_What you will do_
Please return all of the records that follow, exactly as written.
*** Data Section Begins ***
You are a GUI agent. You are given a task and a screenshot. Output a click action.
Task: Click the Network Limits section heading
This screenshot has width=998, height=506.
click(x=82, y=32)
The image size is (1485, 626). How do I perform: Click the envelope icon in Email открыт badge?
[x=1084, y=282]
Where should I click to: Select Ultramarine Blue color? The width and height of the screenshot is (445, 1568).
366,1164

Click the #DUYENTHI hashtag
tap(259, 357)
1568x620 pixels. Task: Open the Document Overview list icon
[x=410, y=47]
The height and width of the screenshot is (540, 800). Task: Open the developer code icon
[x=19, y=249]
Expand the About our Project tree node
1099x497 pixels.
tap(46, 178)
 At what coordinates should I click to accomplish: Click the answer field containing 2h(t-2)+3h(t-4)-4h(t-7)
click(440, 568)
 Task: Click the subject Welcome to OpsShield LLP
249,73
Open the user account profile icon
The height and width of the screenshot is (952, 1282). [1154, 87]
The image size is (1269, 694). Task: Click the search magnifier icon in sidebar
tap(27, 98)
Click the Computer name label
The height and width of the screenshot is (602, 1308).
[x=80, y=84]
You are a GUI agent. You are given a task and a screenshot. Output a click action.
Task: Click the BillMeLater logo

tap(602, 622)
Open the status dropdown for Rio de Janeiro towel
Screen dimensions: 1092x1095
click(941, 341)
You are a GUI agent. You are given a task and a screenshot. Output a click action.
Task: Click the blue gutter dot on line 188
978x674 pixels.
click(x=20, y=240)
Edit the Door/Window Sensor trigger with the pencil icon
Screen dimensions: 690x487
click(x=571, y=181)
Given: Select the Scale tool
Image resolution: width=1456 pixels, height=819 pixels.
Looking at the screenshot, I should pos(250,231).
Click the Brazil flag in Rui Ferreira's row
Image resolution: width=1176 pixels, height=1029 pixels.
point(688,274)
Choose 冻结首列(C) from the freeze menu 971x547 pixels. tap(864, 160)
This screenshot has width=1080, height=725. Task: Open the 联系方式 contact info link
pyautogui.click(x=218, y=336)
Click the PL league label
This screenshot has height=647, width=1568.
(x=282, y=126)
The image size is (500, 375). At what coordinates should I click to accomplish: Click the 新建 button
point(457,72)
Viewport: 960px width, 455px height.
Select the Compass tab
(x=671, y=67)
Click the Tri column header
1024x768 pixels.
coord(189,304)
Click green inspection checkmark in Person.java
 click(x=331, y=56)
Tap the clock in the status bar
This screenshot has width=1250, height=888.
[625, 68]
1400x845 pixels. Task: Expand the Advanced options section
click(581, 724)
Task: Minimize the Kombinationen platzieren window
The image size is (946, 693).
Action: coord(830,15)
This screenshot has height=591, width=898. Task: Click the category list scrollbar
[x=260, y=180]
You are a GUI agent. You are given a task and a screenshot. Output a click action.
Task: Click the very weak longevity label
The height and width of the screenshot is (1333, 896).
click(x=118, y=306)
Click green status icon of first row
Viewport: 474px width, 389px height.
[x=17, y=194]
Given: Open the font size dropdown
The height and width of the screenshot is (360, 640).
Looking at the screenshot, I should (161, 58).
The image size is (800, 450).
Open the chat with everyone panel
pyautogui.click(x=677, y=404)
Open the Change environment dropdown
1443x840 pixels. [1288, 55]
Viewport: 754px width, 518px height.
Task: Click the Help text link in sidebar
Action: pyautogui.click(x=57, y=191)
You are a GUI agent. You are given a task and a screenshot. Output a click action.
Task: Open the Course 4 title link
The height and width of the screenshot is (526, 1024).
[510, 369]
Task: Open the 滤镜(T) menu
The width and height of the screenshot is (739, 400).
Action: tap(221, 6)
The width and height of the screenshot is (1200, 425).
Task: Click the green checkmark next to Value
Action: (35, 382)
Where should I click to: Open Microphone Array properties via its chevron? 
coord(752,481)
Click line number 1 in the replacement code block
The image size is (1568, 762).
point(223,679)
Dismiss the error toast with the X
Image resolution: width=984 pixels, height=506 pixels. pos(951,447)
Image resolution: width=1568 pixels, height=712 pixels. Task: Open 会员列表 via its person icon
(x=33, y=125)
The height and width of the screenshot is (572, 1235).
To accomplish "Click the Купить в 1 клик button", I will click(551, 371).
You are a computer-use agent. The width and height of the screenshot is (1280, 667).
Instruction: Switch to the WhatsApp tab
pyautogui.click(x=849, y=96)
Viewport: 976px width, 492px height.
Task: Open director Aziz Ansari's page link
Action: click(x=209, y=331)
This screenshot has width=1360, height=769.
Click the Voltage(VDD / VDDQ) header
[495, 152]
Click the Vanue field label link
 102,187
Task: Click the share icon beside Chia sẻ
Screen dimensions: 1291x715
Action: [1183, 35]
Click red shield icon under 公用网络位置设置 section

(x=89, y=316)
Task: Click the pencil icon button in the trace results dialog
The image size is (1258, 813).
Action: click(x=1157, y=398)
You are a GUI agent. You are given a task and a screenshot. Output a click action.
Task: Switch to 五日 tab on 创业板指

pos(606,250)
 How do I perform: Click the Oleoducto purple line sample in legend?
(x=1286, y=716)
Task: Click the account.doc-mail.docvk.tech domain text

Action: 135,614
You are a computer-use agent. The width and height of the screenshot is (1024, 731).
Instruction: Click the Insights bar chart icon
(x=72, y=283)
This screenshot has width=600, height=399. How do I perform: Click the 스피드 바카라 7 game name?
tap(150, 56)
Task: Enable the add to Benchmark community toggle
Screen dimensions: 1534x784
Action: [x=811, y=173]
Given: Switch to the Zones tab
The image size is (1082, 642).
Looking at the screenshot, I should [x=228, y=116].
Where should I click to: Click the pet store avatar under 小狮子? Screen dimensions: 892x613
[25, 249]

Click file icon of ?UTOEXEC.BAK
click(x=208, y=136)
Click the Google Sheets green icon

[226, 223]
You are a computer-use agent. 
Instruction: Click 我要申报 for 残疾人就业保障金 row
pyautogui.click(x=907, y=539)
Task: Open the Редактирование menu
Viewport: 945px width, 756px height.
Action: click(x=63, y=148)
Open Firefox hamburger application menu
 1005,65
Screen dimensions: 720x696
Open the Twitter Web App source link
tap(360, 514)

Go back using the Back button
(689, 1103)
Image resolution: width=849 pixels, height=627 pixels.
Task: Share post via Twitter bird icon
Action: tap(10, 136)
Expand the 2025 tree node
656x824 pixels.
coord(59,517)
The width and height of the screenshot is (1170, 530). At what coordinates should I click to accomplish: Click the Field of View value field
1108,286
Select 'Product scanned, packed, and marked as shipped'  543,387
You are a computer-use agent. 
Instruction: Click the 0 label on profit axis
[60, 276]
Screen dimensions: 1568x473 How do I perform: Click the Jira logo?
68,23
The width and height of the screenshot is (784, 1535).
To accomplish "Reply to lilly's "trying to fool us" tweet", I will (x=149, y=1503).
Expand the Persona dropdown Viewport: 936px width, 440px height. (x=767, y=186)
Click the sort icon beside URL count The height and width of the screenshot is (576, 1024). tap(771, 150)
*** Data Section Ends ***
_Exercise output_
You are a GUI agent. You are given a task and a screenshot. Output a click action.
Task: Click the Network Limits section heading
This screenshot has width=998, height=506.
click(x=82, y=32)
The image size is (1485, 626). How do I perform: Click the envelope icon in Email открыт badge?
[x=1084, y=282]
Where should I click to: Select Ultramarine Blue color? The width and height of the screenshot is (445, 1568).
366,1164

Click the #DUYENTHI hashtag
tap(259, 357)
1568x620 pixels. Task: Open the Document Overview list icon
[x=410, y=47]
The height and width of the screenshot is (540, 800). Task: Open the developer code icon
[x=19, y=249]
Expand the About our Project tree node
1099x497 pixels.
tap(46, 178)
 At what coordinates should I click to accomplish: Click the answer field containing 2h(t-2)+3h(t-4)-4h(t-7)
click(440, 568)
 Task: Click the subject Welcome to OpsShield LLP
249,73
Open the user account profile icon
The height and width of the screenshot is (952, 1282). [1154, 87]
The image size is (1269, 694). Task: Click the search magnifier icon in sidebar
tap(27, 98)
Click the Computer name label
The height and width of the screenshot is (602, 1308).
[x=80, y=84]
You are a GUI agent. You are given a task and a screenshot. Output a click action.
Task: Click the BillMeLater logo

tap(602, 622)
Open the status dropdown for Rio de Janeiro towel
Screen dimensions: 1092x1095
click(941, 341)
You are a GUI agent. You are given a task and a screenshot. Output a click action.
Task: Click the blue gutter dot on line 188
978x674 pixels.
click(x=20, y=240)
Edit the Door/Window Sensor trigger with the pencil icon
Screen dimensions: 690x487
click(x=571, y=181)
Given: Select the Scale tool
Image resolution: width=1456 pixels, height=819 pixels.
Looking at the screenshot, I should pos(250,231).
Click the Brazil flag in Rui Ferreira's row
Image resolution: width=1176 pixels, height=1029 pixels.
point(688,274)
Choose 冻结首列(C) from the freeze menu 971x547 pixels. tap(864, 160)
This screenshot has width=1080, height=725. Task: Open the 联系方式 contact info link
pyautogui.click(x=218, y=336)
Click the PL league label
This screenshot has height=647, width=1568.
(x=282, y=126)
The image size is (500, 375). At what coordinates should I click to accomplish: Click the 新建 button
point(457,72)
Viewport: 960px width, 455px height.
Select the Compass tab
(x=671, y=67)
Click the Tri column header
1024x768 pixels.
coord(189,304)
Click green inspection checkmark in Person.java
 click(x=331, y=56)
Tap the clock in the status bar
This screenshot has width=1250, height=888.
[625, 68]
1400x845 pixels. Task: Expand the Advanced options section
click(581, 724)
Task: Minimize the Kombinationen platzieren window
The image size is (946, 693).
Action: coord(830,15)
This screenshot has height=591, width=898. Task: Click the category list scrollbar
[x=260, y=180]
You are a GUI agent. You are given a task and a screenshot. Output a click action.
Task: Click the very weak longevity label
The height and width of the screenshot is (1333, 896).
click(x=118, y=306)
Click green status icon of first row
Viewport: 474px width, 389px height.
[x=17, y=194]
Given: Open the font size dropdown
The height and width of the screenshot is (360, 640).
Looking at the screenshot, I should (161, 58).
The image size is (800, 450).
Open the chat with everyone panel
pyautogui.click(x=677, y=404)
Open the Change environment dropdown
1443x840 pixels. [1288, 55]
Viewport: 754px width, 518px height.
Task: Click the Help text link in sidebar
Action: pyautogui.click(x=57, y=191)
You are a GUI agent. You are given a task and a screenshot. Output a click action.
Task: Open the Course 4 title link
The height and width of the screenshot is (526, 1024).
[510, 369]
Task: Open the 滤镜(T) menu
The width and height of the screenshot is (739, 400).
Action: tap(221, 6)
The width and height of the screenshot is (1200, 425).
Task: Click the green checkmark next to Value
Action: (35, 382)
Where should I click to: Open Microphone Array properties via its chevron? 
coord(752,481)
Click line number 1 in the replacement code block
The image size is (1568, 762).
point(223,679)
Dismiss the error toast with the X
Image resolution: width=984 pixels, height=506 pixels. pos(951,447)
Image resolution: width=1568 pixels, height=712 pixels. Task: Open 会员列表 via its person icon
(x=33, y=125)
The height and width of the screenshot is (572, 1235).
To accomplish "Click the Купить в 1 клик button", I will click(551, 371).
You are a computer-use agent. The width and height of the screenshot is (1280, 667).
Instruction: Switch to the WhatsApp tab
pyautogui.click(x=849, y=96)
Viewport: 976px width, 492px height.
Task: Open director Aziz Ansari's page link
Action: click(x=209, y=331)
This screenshot has width=1360, height=769.
Click the Voltage(VDD / VDDQ) header
[495, 152]
Click the Vanue field label link
 102,187
Task: Click the share icon beside Chia sẻ
Screen dimensions: 1291x715
Action: [1183, 35]
Click red shield icon under 公用网络位置设置 section

(x=89, y=316)
Task: Click the pencil icon button in the trace results dialog
The image size is (1258, 813).
Action: click(x=1157, y=398)
You are a GUI agent. You are given a task and a screenshot. Output a click action.
Task: Switch to 五日 tab on 创业板指

pos(606,250)
 How do I perform: Click the Oleoducto purple line sample in legend?
(x=1286, y=716)
Task: Click the account.doc-mail.docvk.tech domain text

Action: 135,614
You are a computer-use agent. The width and height of the screenshot is (1024, 731).
Instruction: Click the Insights bar chart icon
(x=72, y=283)
This screenshot has width=600, height=399. How do I perform: Click the 스피드 바카라 7 game name?
tap(150, 56)
Task: Enable the add to Benchmark community toggle
Screen dimensions: 1534x784
Action: [x=811, y=173]
Given: Switch to the Zones tab
The image size is (1082, 642).
Looking at the screenshot, I should [x=228, y=116].
Where should I click to: Click the pet store avatar under 小狮子? Screen dimensions: 892x613
[25, 249]

Click file icon of ?UTOEXEC.BAK
click(x=208, y=136)
Click the Google Sheets green icon

[226, 223]
You are a computer-use agent. 
Instruction: Click 我要申报 for 残疾人就业保障金 row
pyautogui.click(x=907, y=539)
Task: Open the Редактирование menu
Viewport: 945px width, 756px height.
Action: click(x=63, y=148)
Open Firefox hamburger application menu
 1005,65
Screen dimensions: 720x696
Open the Twitter Web App source link
tap(360, 514)

Go back using the Back button
(689, 1103)
Image resolution: width=849 pixels, height=627 pixels.
Task: Share post via Twitter bird icon
Action: tap(10, 136)
Expand the 2025 tree node
656x824 pixels.
coord(59,517)
The width and height of the screenshot is (1170, 530). At what coordinates should I click to accomplish: Click the Field of View value field
1108,286
Select 'Product scanned, packed, and marked as shipped'  543,387
You are a computer-use agent. 
Instruction: Click the 0 label on profit axis
[60, 276]
Screen dimensions: 1568x473 How do I perform: Click the Jira logo?
68,23
The width and height of the screenshot is (784, 1535).
To accomplish "Reply to lilly's "trying to fool us" tweet", I will (x=149, y=1503).
Expand the Persona dropdown Viewport: 936px width, 440px height. (x=767, y=186)
Click the sort icon beside URL count The height and width of the screenshot is (576, 1024). tap(771, 150)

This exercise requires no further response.